Да, если мое возвращение в Ц. сравнить с побегом Каплина в Ц., то я, безусловно, его пародирую. Но тут уж ничего не поделаешь. Пародия — основа литоты. Мы укорачиваемся, дружок! Моя персональная цивилизация, та, что заключена в Горбунове, была обреченной, как Атлантида. И оставалось мне лишь надеяться, что северный город Ц. уцелеет, что как-нибудь выпадет он из истории, хотя от него это не зависит, а история не упустит возможности так или этак его зацепить.

Но если уж речь зашла о будущем, то мог ли не думать я об Олеге, которому не терпится выплыть на политическую арену. Я мысленно представил себе, как он колесит по бывшей империи, прилежный уловитель сердец. Как домогается хрупкой связи, хотя бы подобия ее, между собою и недоверчивыми, недобро настроенными людьми. Передо мною неслись, как в фильме, аэропорты, вокзалы, станции. Я видел его входящим в клубы, в аудитории и в залы. Видел, как он меняет трибуны, пытается обольстить толпу посулами в живописных обертках.
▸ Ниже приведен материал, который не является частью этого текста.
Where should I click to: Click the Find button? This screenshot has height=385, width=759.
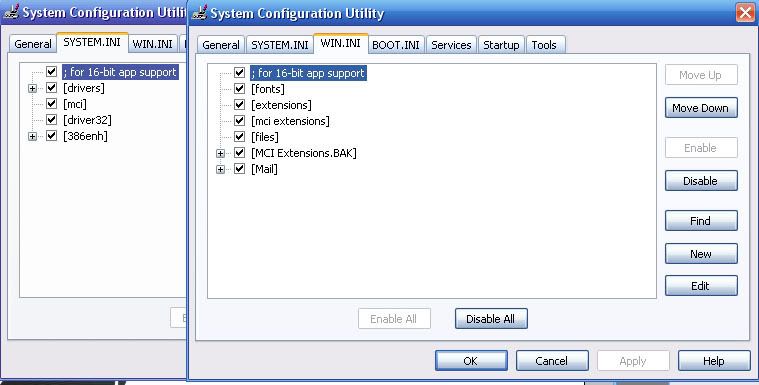pyautogui.click(x=701, y=221)
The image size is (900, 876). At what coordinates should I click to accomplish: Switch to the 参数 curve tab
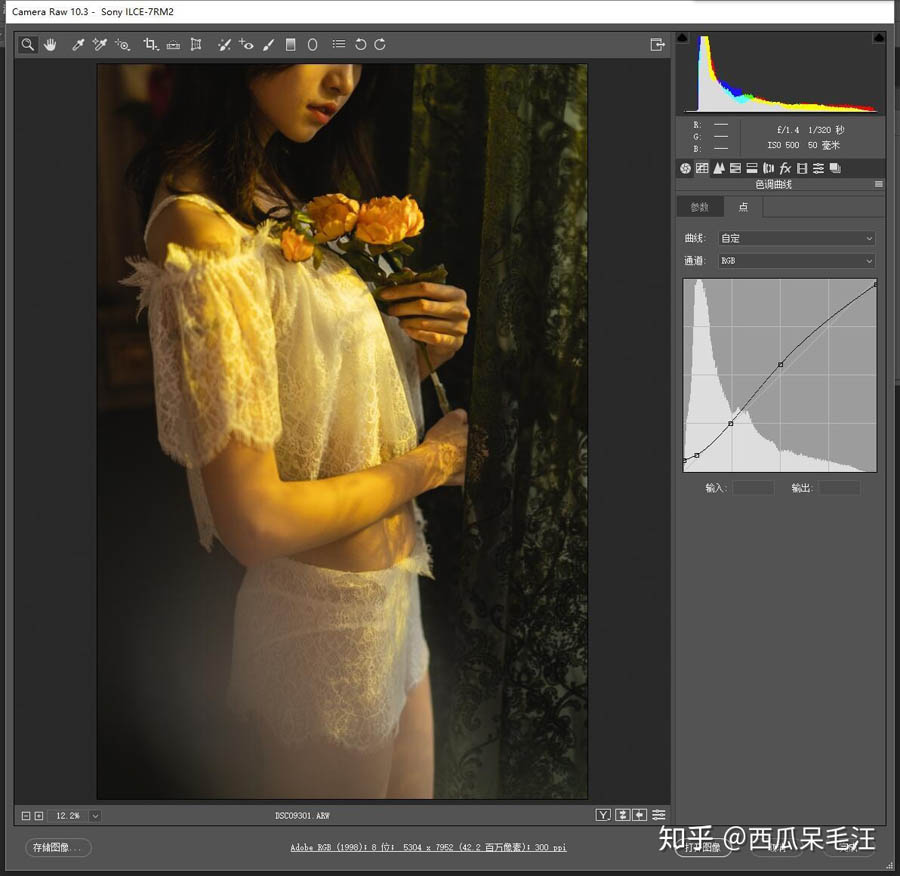pyautogui.click(x=699, y=207)
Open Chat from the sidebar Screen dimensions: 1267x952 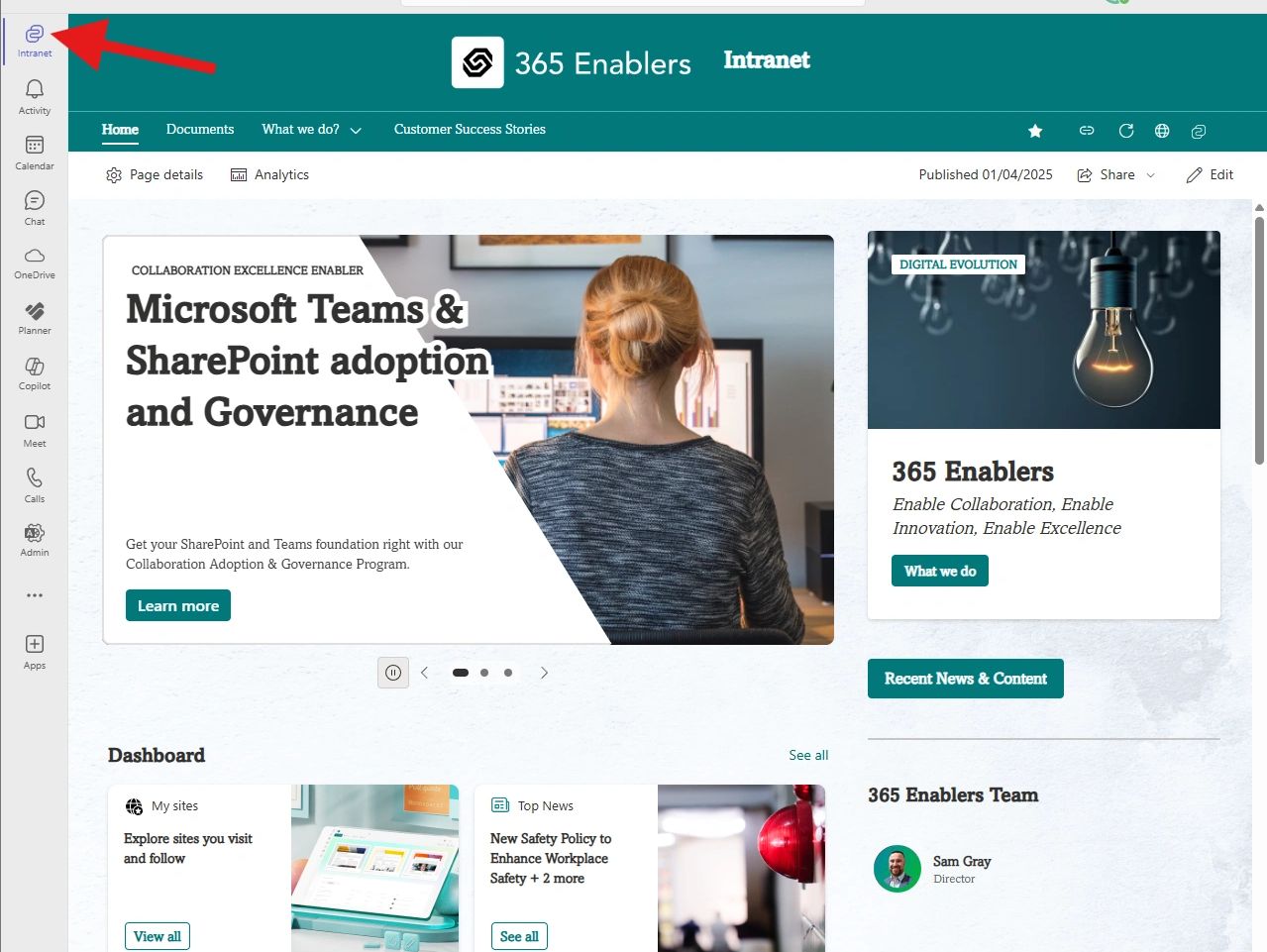[35, 200]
Мне вновь его стало отчаянно жаль. И даже собственная судьба с ее безрадостной сменой дней мне показалась вполне приемлемой. Сколько ни раскладывай кубики, вряд ли получится что-нибудь путное. А и получится — все испортим. Стало быть, лучше нам их не трогать. Аз, недостойный твой ученик, смиренно прошу: прости, Учитель.
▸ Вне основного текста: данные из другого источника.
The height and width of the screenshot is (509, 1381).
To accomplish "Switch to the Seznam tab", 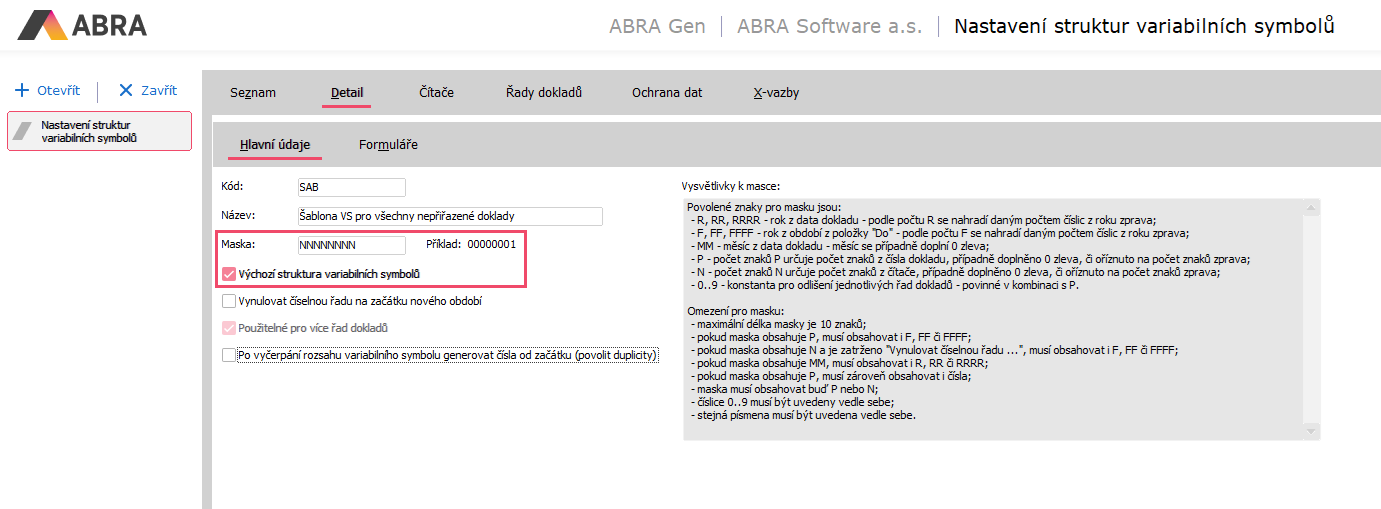I will (x=253, y=93).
В городе Ц. ждала неожиданность: оказывается, бедная Лиза готова великодушно простить меня. Это обидело, а не растрогало — значит, супруга не сомневалась: дичок не привьется к столичной почве. Досадней всего, что так и случилось.
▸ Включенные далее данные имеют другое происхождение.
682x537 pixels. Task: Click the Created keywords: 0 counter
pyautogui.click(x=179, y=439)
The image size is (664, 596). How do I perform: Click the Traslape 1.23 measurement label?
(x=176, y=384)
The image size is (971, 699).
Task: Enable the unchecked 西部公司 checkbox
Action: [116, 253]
Какое-то время я колебался — я ощущал возвращение в лоно как безоговорочную капитуляцию. Потом я смирился, и мы заштопали нашу разодранную семью. Ближе от этого мы не стали — жили, в сущности, автономно. Но сколько людей существуют врозь под общей крышей — чем мы их лучше?

Что делать, если нечего делать? У моего личного счастья, как у отечественной надежды, было короткое дыхание. Короток был мой фитилек, коротко было красное лето, короток будет земной мой срок.

Откуда мне это известно? Неведомо. Меня гнетет непонятное знание. Возможно, это прошлая жизнь, которую я некогда жил. Я не могу ее различить. Я знаю: была она необычной, вместившей в себя, как Пушкин сказал, «судьбу человеческую и народную». Пусть нынешняя лишь эхо былой — в ней есть и судьба моего отечества. Любой человек — цивилизация. Она в нем зреет и расцветает в благоприятные периоды, в дни засухи она сходит на нет.

Каплин однажды грустно вздохнул: «Я неверующий, но, если б я мог, я бы хотел поверить в сансару — в чередование многих жизней. В мою непреходящую родственность всему, что живет и дышит в мире. И в то, что смерть не итог нашей жизни, а переход к ее продолжению. Я мог бы обернуться назад и обнаружить себя брахманом, первым звеном в этой цепи. Мог бы и заглянуть вперед и ощутить свою тайную связь с Богом или с вольным тигренком».

Не вещий ли знак, что эти слова я вспомнил нынче, когда я чувствую, что прошлая жизнь — не сказка, не вздор, не сумасшедшая догадка. Что жизнь эта и впрямь трепещет в потоке времени и пространства. Не странно ли, что все стало ясно сегодня, в мою последнюю ночь?

Рано, нелепо, адски обидно заканчивать свой путь в пятьдесят. Но я отчетливо понимаю: смута моя изошла, унялась. Место мое в альбоме с застежками. Там наконец мне будет покойно.

Время дописывает все драмы, наши оборванные рукописи, невыправленные черновики. Оно предлагает любые финалы, и под пером этого автора даже и самые невероятные внезапно обретают естественность.

Однажды я испытал озарение, в Царском Селе, в мой лучший день. Так почему бы этой зарнице вновь не блеснуть на исходе ночи, в миг перехода в иную жизнь? Если тогда я соприкоснулся с моей ипостасью, с «дежа векю», то перед тем, как навек проститься с одним Горбунком, я увижу другого…

…крохотного, ни с кем не схожего, необъяснимого происхождения, с узенькими острыми глазками на странном темно-кофейном личике. Они угрожающе прищурились, пронзительно всматриваясь в меня.